* [PROBLEM DESCRIPTION]
Write out the whole listing again so that each line matches the original.
Start of Block
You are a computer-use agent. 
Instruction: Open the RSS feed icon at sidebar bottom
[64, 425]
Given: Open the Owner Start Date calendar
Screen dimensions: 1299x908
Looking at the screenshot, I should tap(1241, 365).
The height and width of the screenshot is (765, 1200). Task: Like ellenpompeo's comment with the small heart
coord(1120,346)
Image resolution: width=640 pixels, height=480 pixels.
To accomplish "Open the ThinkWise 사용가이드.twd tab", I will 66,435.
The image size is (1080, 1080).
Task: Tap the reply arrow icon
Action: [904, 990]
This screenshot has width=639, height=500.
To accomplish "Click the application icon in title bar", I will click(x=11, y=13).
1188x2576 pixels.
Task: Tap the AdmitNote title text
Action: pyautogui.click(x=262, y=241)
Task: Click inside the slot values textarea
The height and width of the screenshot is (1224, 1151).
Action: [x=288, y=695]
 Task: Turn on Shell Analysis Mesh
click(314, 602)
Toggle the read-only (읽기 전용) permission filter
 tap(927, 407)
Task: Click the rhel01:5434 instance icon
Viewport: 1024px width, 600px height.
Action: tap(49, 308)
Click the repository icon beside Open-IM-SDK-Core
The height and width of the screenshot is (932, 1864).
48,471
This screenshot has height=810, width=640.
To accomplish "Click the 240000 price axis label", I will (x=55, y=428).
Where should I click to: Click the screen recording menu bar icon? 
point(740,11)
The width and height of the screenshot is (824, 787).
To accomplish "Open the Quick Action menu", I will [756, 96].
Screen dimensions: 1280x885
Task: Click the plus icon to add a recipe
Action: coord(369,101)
End of Block
* [TASK ANSWER]
You are a computer-use agent. 
Instruction: Open the RSS feed icon at sidebar bottom
[64, 425]
Given: Open the Owner Start Date calendar
Screen dimensions: 1299x908
Looking at the screenshot, I should tap(1241, 365).
The height and width of the screenshot is (765, 1200). Task: Like ellenpompeo's comment with the small heart
coord(1120,346)
Image resolution: width=640 pixels, height=480 pixels.
To accomplish "Open the ThinkWise 사용가이드.twd tab", I will 66,435.
The image size is (1080, 1080).
Task: Tap the reply arrow icon
Action: [904, 990]
This screenshot has width=639, height=500.
To accomplish "Click the application icon in title bar", I will click(x=11, y=13).
1188x2576 pixels.
Task: Tap the AdmitNote title text
Action: pyautogui.click(x=262, y=241)
Task: Click inside the slot values textarea
The height and width of the screenshot is (1224, 1151).
Action: [x=288, y=695]
 Task: Turn on Shell Analysis Mesh
click(314, 602)
Toggle the read-only (읽기 전용) permission filter
 tap(927, 407)
Task: Click the rhel01:5434 instance icon
Viewport: 1024px width, 600px height.
Action: tap(49, 308)
Click the repository icon beside Open-IM-SDK-Core
The height and width of the screenshot is (932, 1864).
48,471
This screenshot has height=810, width=640.
To accomplish "Click the 240000 price axis label", I will (x=55, y=428).
Where should I click to: Click the screen recording menu bar icon? 
point(740,11)
The width and height of the screenshot is (824, 787).
To accomplish "Open the Quick Action menu", I will [756, 96].
Screen dimensions: 1280x885
Task: Click the plus icon to add a recipe
Action: coord(369,101)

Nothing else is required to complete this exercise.